## Your goal
Reproduce the protocol excerpt below word for word, from "The following Theorem" up to and including "4e$, and $e<(n-k+1)/3$.".

## Article
+++

Consistency test check. In the consistency test, we also check for all $l\in \varGamma $ that the permutation test values of copy l were computed correctly. Specifically, each party checks that for every $i\in [m]$, the l’th element of $q_i'$ is consistent with the l’th element of $\gamma _i'$, the l’th column of $U_i'$, and $\varvec{r}$ (the coins obtained from $\mathcal{F}_{\scriptscriptstyle \mathrm {COIN}}$ for the permutation test).
Permutation test check. The parties decommit their permutation test commitments for all copies $l\notin \varGamma $, namely each $P_i$ opens the commitment to the value $q_i'$ computed above. Each party computes $q'_i = (q_1'+\ldots +q_m')$, and aborts if $q' = (q'_1,\ldots ,q'_n) \not \in \mathsf {RS}_{\mathbb {F},n,k+\mathcal{B},\eta }$ or $x_1+\cdots +x_w \ne 0$ where $x = (x_1,\ldots ,x_w) = \mathsf {Decode}_\zeta (q')$.

The following Theorem follows from Theorem 1 and the discussion above; its proof appears in the full version [28].

Theorem 2

The packed variant of protocol $\varPhi $ of Figs. 3, 4 and 5 securely realizes $\mathcal{F}$ in the ($\mathcal{F}_{\scriptscriptstyle \mathrm {COM}},\mathcal{F}_{\scriptscriptstyle \mathrm {RMULT}},\mathcal{F}_{\scriptscriptstyle \mathrm {COIN}}$)-hybrid model, tolerating $m-1$ active (static) corruptions, with statistical security error

$$ (1-e/n)^{\delta }+((e+k+\mathcal{B})/n)^{\delta } + (n-k+3)/\left| {\mathbb {F}}\right| +2^{-\varOmega (e)} $$

where $k > \delta +4e+\mathcal{B}$, $n>2k + 4e$, and $e<(n-k+1)/3$.

+++

## Data supplied
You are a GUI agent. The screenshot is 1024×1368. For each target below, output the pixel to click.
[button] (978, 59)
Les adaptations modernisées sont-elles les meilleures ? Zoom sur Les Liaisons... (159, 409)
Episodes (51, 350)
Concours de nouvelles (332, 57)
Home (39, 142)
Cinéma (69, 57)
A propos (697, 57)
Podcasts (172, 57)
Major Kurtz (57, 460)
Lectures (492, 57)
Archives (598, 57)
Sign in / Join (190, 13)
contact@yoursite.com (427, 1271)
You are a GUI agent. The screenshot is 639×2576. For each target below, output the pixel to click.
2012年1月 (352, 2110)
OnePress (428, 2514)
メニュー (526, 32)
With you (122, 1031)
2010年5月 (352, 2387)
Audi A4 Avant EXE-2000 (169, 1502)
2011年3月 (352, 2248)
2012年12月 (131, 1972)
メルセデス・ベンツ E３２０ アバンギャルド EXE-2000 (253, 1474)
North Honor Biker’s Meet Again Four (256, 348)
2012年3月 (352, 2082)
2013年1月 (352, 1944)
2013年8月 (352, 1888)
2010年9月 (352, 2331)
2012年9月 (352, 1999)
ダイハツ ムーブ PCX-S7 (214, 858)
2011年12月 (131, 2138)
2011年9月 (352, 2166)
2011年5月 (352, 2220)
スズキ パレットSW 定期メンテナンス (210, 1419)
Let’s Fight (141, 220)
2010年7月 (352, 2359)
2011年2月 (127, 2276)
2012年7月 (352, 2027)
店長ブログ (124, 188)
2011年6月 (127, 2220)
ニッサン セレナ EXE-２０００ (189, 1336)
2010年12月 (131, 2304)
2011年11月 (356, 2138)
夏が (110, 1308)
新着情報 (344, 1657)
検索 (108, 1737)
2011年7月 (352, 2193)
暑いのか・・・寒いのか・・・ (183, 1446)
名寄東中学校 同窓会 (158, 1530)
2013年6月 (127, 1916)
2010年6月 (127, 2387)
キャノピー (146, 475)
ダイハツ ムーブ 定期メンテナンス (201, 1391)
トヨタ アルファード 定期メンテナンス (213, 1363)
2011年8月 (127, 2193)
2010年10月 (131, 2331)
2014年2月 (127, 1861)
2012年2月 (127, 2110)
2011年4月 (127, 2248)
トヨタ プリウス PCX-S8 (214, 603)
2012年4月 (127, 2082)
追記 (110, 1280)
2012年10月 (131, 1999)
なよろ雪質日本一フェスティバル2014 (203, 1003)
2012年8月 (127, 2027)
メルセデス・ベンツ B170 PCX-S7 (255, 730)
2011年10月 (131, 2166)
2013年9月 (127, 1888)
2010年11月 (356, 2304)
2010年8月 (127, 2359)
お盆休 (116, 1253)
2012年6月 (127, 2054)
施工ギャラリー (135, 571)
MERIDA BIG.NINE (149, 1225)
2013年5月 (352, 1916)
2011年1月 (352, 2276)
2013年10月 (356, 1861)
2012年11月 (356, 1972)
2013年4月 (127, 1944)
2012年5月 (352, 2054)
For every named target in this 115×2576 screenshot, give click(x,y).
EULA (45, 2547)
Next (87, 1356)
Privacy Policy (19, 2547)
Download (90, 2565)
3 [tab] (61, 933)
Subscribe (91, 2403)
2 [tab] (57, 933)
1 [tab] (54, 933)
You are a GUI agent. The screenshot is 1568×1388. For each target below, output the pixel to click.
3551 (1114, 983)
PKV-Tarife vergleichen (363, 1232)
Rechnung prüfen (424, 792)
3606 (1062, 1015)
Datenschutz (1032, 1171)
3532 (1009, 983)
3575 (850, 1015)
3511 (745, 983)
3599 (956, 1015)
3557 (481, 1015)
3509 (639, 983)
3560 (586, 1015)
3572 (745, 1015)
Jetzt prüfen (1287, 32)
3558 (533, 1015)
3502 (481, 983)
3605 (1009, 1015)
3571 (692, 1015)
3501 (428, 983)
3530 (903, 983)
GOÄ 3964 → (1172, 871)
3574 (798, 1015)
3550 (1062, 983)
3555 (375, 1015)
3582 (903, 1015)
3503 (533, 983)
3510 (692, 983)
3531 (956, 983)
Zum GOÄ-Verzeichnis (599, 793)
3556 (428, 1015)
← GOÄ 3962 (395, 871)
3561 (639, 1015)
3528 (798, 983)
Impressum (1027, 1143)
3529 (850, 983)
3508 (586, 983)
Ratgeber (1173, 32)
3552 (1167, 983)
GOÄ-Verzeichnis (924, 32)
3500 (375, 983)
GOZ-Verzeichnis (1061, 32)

+++

## Exercise output
The following Theorem follows from Theorem 1 and the discussion above; its proof appears in the full version [28].

Theorem 2

The packed variant of protocol $\varPhi $ of Figs. 3, 4 and 5 securely realizes $\mathcal{F}$ in the ($\mathcal{F}_{\scriptscriptstyle \mathrm {COM}},\mathcal{F}_{\scriptscriptstyle \mathrm {RMULT}},\mathcal{F}_{\scriptscriptstyle \mathrm {COIN}}$)-hybrid model, tolerating $m-1$ active (static) corruptions, with statistical security error

$$ (1-e/n)^{\delta }+((e+k+\mathcal{B})/n)^{\delta } + (n-k+3)/\left| {\mathbb {F}}\right| +2^{-\varOmega (e)} $$

where $k > \delta +4e+\mathcal{B}$, $n>2k + 4e$, and $e<(n-k+1)/3$.